Conditions are not much better in Iran, said Fatemeh Haghighatjoo, a research associate at the Five College Women’s Studies Research Center, in Massachusetts. Ms. Haghighatjoo served in Iran’s parliament during the reformist period that began in the late 1990s, but she left the country in 2004 as the regime intensified its harassment of scholars and journalists. She also previously taught psychology and counseling at the University of Tehran and Shahid Beheshti University.

“The cooperation of university chancellors with government security forces has spread insecurity and terror on campuses,” Ms. Haghighatjoo said. She cited several well-publicized arrests of dissident scholars. But she added that there have been hundreds of quieter cases in which faculty members have been forced into retirement and student activists have been denied diplomas.

Both Mr. Jawad and Ms. Haghighatjoo have been assisted by the Scholars at Risk Network, a nonprofit organization based at New York University.

The network’s director, Robert J. Quinn, said during the panel discussion that even though most universities in the Middle East are closely intertwined with authoritarian governments, he has some hope that chancellors, deans, and department chairs there can be encouraged to protect the autonomy of the academic sphere.
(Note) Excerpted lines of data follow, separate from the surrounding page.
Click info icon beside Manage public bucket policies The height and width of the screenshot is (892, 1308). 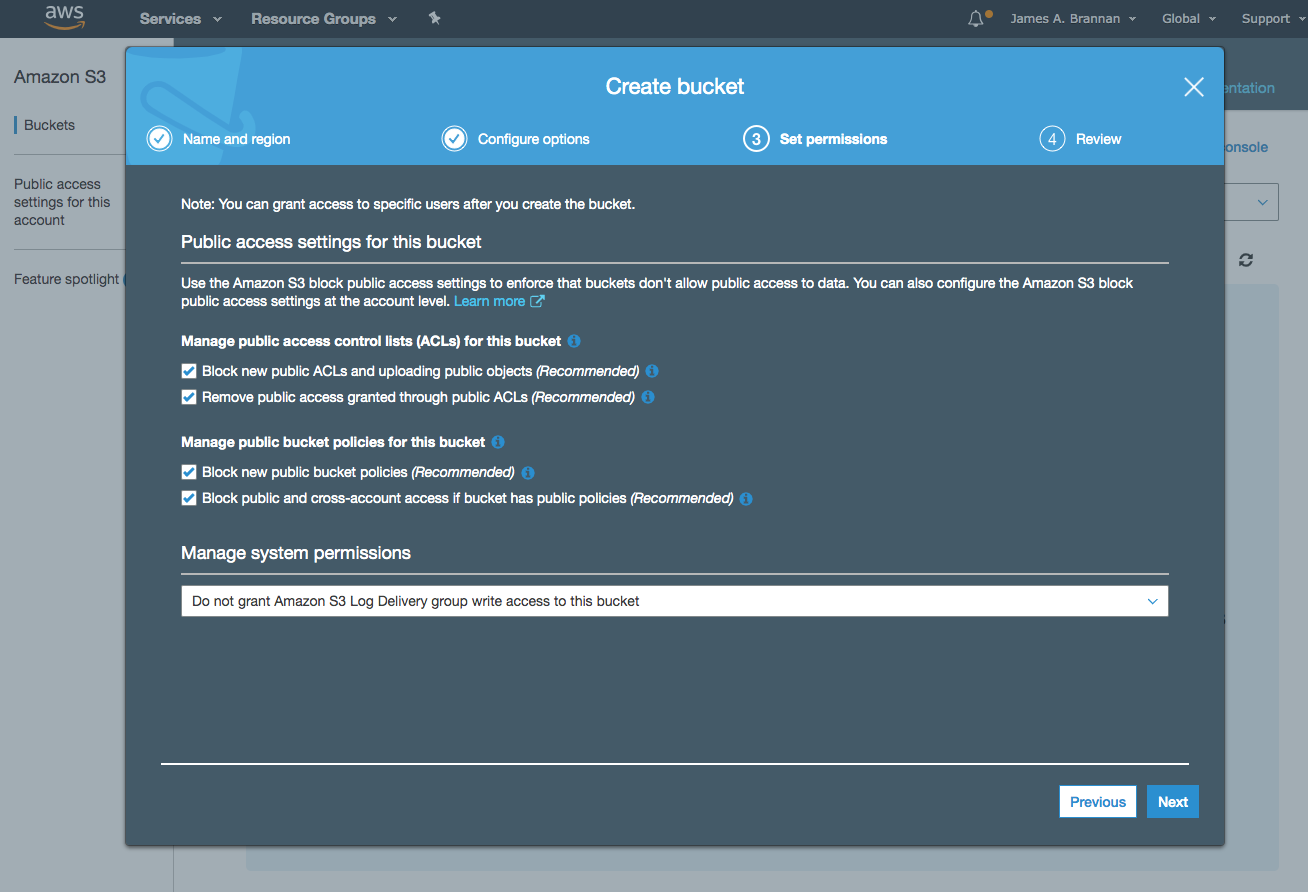pyautogui.click(x=498, y=442)
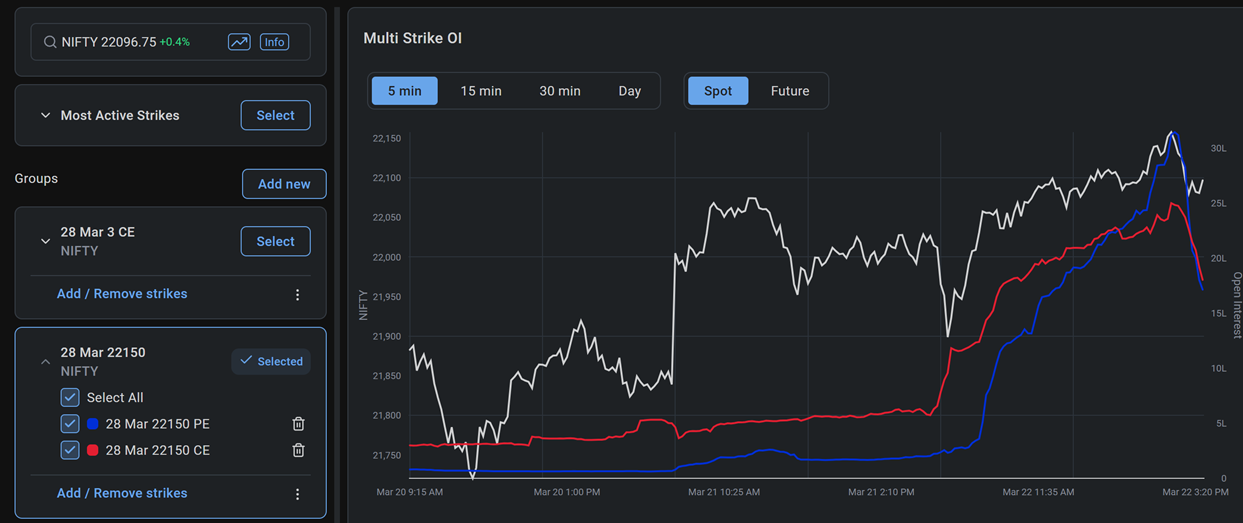Screen dimensions: 1243x523
Task: Switch chart to Future view
Action: (x=789, y=91)
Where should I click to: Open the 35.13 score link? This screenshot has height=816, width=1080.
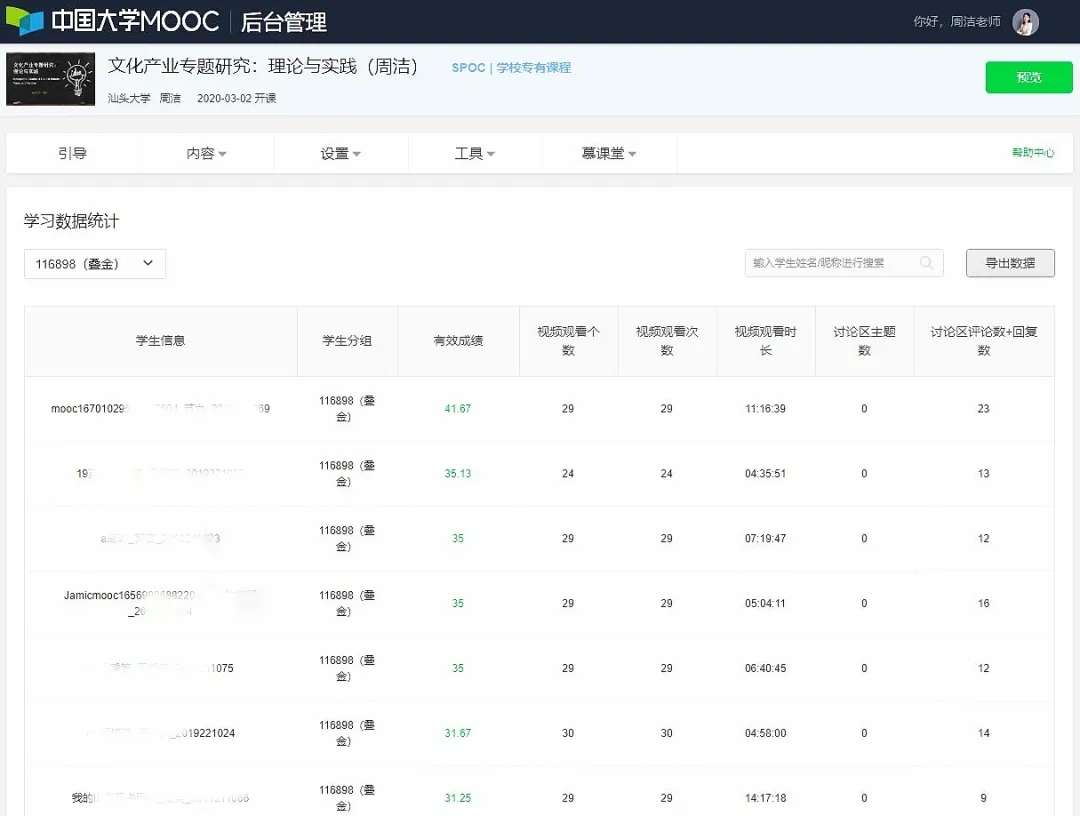click(458, 474)
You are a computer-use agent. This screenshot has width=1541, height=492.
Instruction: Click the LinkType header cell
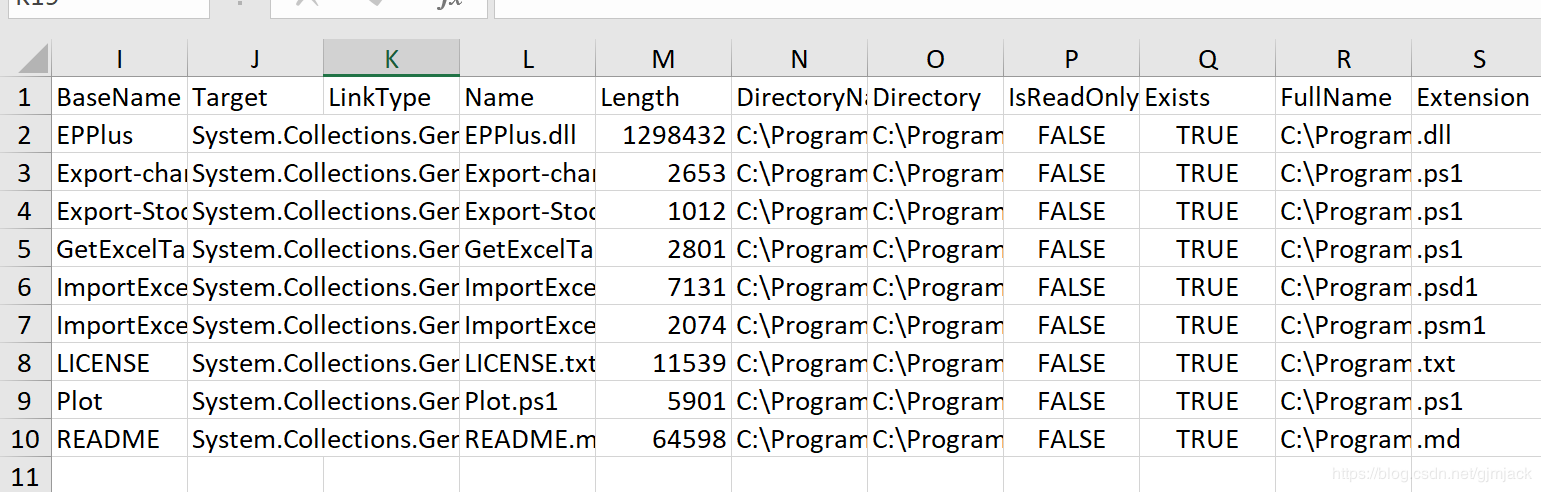click(x=391, y=97)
In March, the network helped to sponsor a regional conference on scholars’ rights in the Middle East. One product of that meeting was a new organization known as the Arab Society for Academic Freedom.

Mr. Quinn added that one of the greatest international threats to academic freedom was the prospect that authoritarian governments would invest only in science and technology education, shutting out politically sensitive fields in the humanities and social sciences. He said that when American universities open campuses overseas, they must refuse to provide a science-only curriculum.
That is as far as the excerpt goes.